Pourtant, ce n'est pas la prise de la Bastille que nous fêtons, c'est la fête de la Fédération qui s'est tenue le 14 juillet 1790 sur le Champ-de-mars, la fête du rassemblement des tous les Français et de la paix, une fête pacifique, une fête de la fraternité nationale retrouvée, et c'est seulement le 3 juillet 1880 qu'il fut décrété d'en faire la fête nationale.1
Il fut alors décidé de faire défiler des militaires, mais c'était seulement 10 ans après la terrible humiliation de la défaite de Sedan et la trahison des Versaillais à l'encontre des communards – 20.000 morts et 10.000 déportés - il fallait montrer à la face du monde le redressement de la France ; en 1945, c'est la défaite de 1940 qu'il fallait alors effacer.
Mais aujourd'hui ?
Faire oublier l'accroc de mai 1958, où l'armée c'est désolidarisée du gouvernement. Qui se rappelle encore de cela ?
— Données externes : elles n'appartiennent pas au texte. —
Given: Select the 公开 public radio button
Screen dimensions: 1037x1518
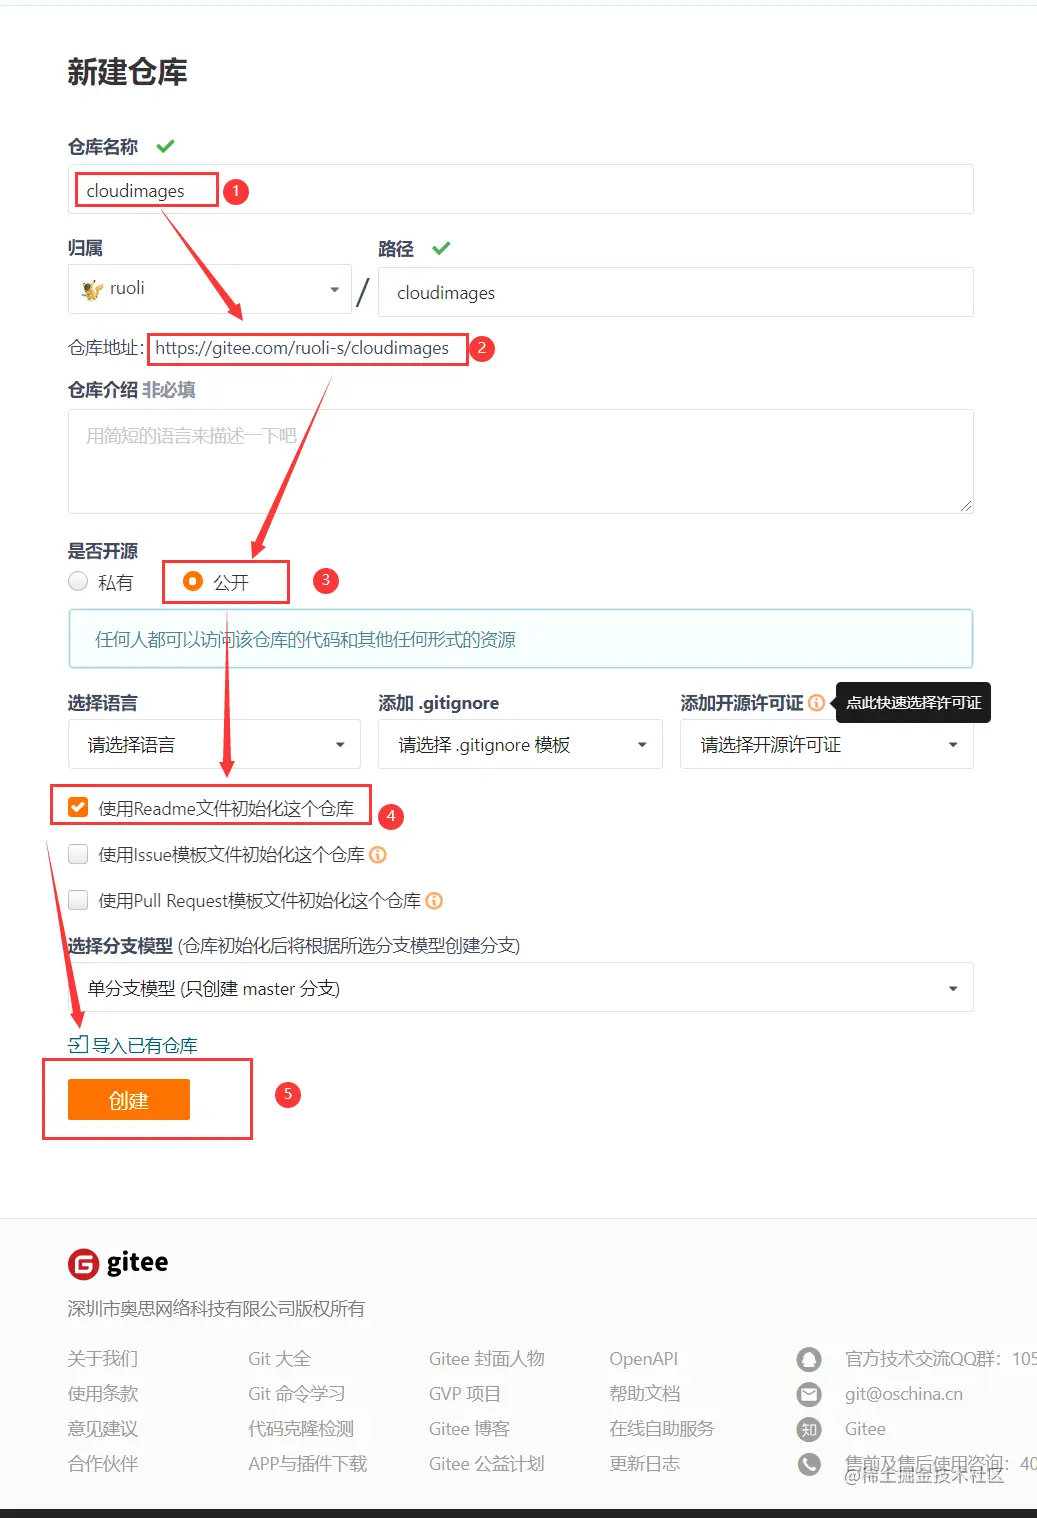Looking at the screenshot, I should (193, 581).
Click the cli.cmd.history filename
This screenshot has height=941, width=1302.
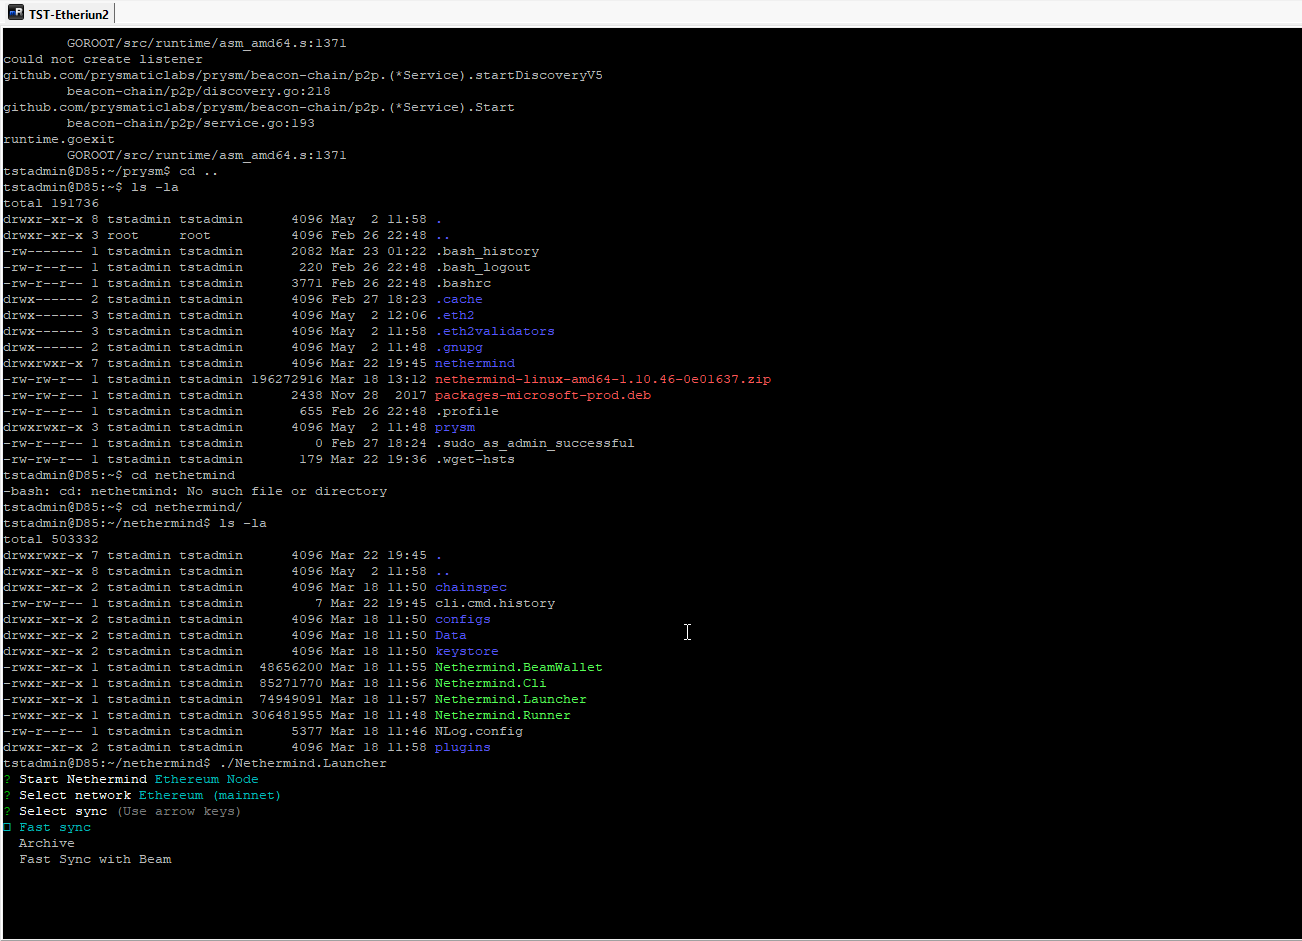(x=494, y=603)
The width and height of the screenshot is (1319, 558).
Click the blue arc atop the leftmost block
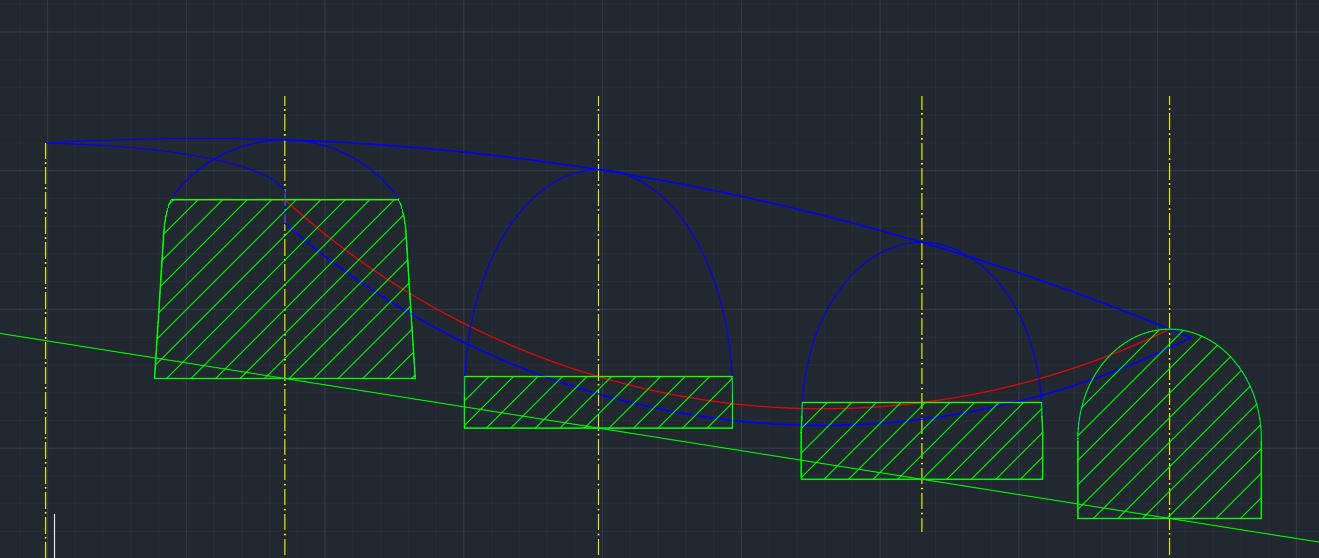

Servir de vitrines aux industriels français qui sont les troisièmes exportateurs du matériel de mort dans le monde. C'est pitié dans un monde globalisé, où les défilés militaires sont le monopole des dictatures et des régimes totalitaires. La France serait elle un pays totalitaire ? Pas encore,
Satisfaire les velléités d'un pouvoir qui veut encore croire ou faire croire que la France est une grande puissance internationale. Quel aveuglement mégalomane.
Déconnectés du peuple dont ils ont peur, les politiques, toutes couleurs confondues, ont pour le concept d'une union entre la nation et son armée, comme pour l'hymne national, jugé agressif même à droite, des certitudes archaïques et passéistes.
Eva Joly a raison, pour faire des défilés, des fêtes, la France n'a pas besoin d'une armée, mais seulement de se réconcilier avec elle-même et de redécouvrir les valeurs de la République, celle de 1789 :
Liberté, Égalité, Fraternité, et Laïcité.